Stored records
***
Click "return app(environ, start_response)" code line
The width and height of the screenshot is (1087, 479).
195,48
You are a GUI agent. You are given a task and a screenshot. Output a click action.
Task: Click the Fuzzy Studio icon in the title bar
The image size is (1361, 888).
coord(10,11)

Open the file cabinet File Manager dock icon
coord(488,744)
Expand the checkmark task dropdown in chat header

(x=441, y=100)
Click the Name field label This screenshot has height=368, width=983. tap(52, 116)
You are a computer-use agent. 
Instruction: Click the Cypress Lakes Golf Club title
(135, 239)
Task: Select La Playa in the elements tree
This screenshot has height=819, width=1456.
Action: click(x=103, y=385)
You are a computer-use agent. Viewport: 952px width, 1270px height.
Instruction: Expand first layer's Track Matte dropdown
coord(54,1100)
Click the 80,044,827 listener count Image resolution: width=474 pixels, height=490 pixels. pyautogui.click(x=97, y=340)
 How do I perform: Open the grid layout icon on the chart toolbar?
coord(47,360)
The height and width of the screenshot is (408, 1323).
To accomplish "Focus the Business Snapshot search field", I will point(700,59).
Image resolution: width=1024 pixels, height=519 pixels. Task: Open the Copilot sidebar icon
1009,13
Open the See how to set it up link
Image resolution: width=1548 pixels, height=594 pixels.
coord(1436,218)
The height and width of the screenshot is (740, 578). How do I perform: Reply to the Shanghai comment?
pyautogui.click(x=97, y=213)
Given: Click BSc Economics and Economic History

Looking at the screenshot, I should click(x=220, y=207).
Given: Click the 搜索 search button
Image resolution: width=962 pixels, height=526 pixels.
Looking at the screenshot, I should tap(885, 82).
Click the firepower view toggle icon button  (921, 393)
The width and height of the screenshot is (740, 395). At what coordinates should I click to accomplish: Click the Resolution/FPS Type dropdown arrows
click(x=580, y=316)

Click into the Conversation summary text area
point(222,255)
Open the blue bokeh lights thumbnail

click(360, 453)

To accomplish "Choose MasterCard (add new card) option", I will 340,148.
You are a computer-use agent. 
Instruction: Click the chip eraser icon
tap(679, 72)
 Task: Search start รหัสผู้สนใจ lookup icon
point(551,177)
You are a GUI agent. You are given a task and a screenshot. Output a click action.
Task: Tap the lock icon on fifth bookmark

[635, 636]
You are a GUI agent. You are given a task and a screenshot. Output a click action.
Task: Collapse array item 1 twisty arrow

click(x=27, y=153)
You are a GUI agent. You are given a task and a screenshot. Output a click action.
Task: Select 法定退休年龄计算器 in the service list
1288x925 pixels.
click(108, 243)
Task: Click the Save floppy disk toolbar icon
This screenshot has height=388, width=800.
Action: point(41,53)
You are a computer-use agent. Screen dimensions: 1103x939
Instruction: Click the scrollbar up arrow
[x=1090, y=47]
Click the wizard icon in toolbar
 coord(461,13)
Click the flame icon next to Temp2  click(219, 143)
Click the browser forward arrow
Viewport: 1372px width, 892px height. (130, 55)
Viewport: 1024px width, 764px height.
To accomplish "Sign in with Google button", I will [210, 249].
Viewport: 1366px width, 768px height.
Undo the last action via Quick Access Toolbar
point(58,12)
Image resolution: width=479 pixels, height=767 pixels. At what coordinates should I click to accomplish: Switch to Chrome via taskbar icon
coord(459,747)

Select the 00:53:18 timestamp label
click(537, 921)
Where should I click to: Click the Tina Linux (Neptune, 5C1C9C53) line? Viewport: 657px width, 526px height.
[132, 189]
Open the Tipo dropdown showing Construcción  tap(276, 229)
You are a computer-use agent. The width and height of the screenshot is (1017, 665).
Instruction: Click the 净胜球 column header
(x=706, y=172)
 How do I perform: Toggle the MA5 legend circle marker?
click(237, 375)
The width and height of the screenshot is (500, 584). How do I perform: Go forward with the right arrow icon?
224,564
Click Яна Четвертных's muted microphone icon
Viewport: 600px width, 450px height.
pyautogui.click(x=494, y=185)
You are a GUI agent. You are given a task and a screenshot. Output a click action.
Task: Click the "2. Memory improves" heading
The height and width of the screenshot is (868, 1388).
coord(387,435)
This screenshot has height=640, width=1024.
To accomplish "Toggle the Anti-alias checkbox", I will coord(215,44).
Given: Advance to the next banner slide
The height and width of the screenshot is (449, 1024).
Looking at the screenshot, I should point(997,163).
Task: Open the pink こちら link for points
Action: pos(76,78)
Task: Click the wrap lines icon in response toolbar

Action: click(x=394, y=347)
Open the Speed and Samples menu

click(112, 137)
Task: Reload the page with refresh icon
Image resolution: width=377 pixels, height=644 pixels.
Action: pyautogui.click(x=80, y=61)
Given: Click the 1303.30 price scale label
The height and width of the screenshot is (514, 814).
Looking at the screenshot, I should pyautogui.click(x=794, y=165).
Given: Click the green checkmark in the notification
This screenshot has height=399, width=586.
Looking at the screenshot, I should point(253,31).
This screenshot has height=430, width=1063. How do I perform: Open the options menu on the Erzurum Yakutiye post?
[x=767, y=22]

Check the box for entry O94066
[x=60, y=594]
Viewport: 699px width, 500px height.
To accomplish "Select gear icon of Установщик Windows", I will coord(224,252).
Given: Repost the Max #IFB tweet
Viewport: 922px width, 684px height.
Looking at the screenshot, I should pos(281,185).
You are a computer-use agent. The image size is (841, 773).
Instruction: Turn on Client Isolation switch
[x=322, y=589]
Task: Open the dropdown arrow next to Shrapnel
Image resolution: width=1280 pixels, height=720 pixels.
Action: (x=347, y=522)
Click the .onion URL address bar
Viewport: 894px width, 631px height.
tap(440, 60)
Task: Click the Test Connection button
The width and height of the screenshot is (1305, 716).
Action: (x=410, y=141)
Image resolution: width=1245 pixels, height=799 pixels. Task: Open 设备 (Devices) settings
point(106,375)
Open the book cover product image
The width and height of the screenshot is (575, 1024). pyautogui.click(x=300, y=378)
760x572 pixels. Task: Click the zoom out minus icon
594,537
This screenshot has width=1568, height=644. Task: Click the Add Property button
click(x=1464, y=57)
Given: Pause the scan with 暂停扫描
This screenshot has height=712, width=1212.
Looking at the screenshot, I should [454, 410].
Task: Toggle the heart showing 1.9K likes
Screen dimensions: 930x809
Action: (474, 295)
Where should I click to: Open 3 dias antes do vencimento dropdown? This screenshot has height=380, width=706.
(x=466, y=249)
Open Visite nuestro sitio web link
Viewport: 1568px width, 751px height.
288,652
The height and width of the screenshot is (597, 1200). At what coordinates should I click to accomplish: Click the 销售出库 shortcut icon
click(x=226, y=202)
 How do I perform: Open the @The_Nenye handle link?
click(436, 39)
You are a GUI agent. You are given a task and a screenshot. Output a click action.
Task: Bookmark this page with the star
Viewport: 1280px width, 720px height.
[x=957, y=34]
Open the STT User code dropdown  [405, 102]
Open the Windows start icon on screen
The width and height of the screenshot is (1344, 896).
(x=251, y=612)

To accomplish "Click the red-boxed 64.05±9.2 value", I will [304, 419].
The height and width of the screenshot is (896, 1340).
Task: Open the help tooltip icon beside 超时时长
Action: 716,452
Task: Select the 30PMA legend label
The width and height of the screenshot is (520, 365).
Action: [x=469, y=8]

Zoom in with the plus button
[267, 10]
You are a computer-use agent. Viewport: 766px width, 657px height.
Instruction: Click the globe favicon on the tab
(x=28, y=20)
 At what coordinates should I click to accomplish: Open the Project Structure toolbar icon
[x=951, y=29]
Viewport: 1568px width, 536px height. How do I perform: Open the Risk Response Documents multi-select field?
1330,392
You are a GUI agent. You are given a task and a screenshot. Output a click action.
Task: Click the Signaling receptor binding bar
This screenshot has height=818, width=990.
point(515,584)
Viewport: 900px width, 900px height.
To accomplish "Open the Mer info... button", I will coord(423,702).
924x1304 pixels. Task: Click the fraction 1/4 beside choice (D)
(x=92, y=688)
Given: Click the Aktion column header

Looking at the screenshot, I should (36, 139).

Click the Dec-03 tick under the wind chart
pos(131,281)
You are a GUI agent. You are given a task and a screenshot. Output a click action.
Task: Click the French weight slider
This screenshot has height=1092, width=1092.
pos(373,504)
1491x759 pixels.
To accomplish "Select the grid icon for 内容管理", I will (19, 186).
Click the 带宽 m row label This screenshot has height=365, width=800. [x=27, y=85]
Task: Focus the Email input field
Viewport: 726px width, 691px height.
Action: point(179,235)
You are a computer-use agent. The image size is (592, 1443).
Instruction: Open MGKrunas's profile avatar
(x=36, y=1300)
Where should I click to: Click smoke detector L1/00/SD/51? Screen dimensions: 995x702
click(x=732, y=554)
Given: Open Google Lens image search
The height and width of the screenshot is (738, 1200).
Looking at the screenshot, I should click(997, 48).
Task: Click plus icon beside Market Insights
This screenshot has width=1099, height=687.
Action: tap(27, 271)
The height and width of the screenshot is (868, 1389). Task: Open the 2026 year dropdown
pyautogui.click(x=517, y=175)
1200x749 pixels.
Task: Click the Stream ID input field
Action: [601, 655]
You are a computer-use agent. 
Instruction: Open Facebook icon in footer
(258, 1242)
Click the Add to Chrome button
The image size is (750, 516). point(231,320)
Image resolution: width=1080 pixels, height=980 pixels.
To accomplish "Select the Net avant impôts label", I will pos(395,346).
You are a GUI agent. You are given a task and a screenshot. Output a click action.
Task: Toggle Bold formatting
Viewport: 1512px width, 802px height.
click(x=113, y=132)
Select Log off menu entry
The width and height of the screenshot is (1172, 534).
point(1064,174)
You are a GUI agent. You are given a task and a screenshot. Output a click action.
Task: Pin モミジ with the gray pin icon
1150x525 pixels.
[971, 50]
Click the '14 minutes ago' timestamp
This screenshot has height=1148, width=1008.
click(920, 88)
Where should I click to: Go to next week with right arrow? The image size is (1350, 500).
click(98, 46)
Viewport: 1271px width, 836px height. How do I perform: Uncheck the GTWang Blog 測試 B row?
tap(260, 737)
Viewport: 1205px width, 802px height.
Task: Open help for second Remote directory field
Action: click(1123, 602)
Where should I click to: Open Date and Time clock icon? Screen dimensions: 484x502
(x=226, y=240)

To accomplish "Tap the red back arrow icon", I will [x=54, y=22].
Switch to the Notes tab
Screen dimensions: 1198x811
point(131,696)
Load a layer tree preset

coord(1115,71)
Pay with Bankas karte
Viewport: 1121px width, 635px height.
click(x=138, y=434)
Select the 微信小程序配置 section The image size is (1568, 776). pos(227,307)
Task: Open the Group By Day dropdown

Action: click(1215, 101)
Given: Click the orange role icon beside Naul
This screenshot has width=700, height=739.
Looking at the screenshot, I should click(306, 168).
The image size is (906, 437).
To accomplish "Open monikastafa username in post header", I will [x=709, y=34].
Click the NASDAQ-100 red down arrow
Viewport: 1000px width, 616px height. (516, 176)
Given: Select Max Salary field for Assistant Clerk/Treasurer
***
Exercise description | Collect the complete line wherever the string "Focus" appears in the records.

Written response |
To accomplish "Focus the Business Snapshot search field", I will point(700,59).
Task: Focus the Email input field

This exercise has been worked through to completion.